◆ What you have to do
Copy word for word the passage of the article on sleeping in a car from "However, it’s crucial" up to and including "carbon monoxide poisoning.".

◆ Study text
Sleeping in Your Car? Here Are Some Things You Should Know First

Recently, a tragic incident occurred where a woman was discovered deceased inside a parked car at the Raja Permaisuri Bainun Hospital. According to Ipoh OCPD Asst Comm Yahaya Hassan, the woman, who was caring for her hospitalized father, had been resting in the back seat with the windows closed.

“She was resting in the back seat without winding down the windows,” stated ACP Yahaya in a released statement, as reported by The Star.

The case has been classified as sudden death pending a post-mortem examination. A security guard at the hospital noticed the woman in the car and suspected that she was deceased, prompting a call to the authorities.

This unfortunate event brings attention to the topic of sleeping in cars and the associated safety considerations. Is it safe to sleep in a car with the windows rolled up?

Contrary to popular belief, it is indeed safe to sleep in a car with the windows rolled up while the engine is off. Cars are not airtight, allowing oxygen to enter the vehicle.

However, it’s crucial to exercise caution when sleeping in a car with the engine running. Rolling up the windows while the engine is running poses a significant risk of carbon monoxide poisoning.

Carbon monoxide, a colourless, odourless, and tasteless gas, is emitted by combustion engines and can quickly replace oxygen in the bloodstream, leading to severe health complications or even death.

While modern cars are equipped with catalytic converters to reduce carbon monoxide emissions, the risk of poisoning still exists, especially when sleeping in a running vehicle. Therefore, it is advisable to keep the windows slightly open if sleeping with the engine running, unless extreme weather conditions or safety concerns dictate otherwise.

However, if you own an electric vehicle (EV), you may sleep in with the air conditioning turned on. Why? Because EVs do not emit carbon monoxide because they do not have internal combustion engines like traditional petrol-powered vehicles. Therefore, there’s no risk of carbon monoxide poisoning while sleeping in an EV with the air conditioning running. Most EVs nowadays come with a feature called “Camp Mode” to allow you to get shut-eye. A professor stated on Quora that he slept in his Kia Niro EV for 10 hours! Even a YouTuber known as Bjørn Nyland has put this to the test by sleeping in various EVs.

◆ Dataset content

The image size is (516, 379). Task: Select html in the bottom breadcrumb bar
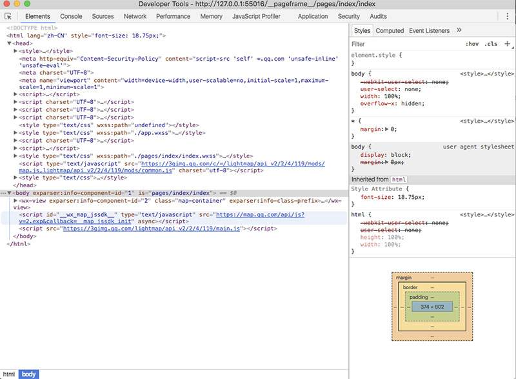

◆ Result
However, it’s crucial to exercise caution when sleeping in a car with the engine running. Rolling up the windows while the engine is running poses a significant risk of carbon monoxide poisoning.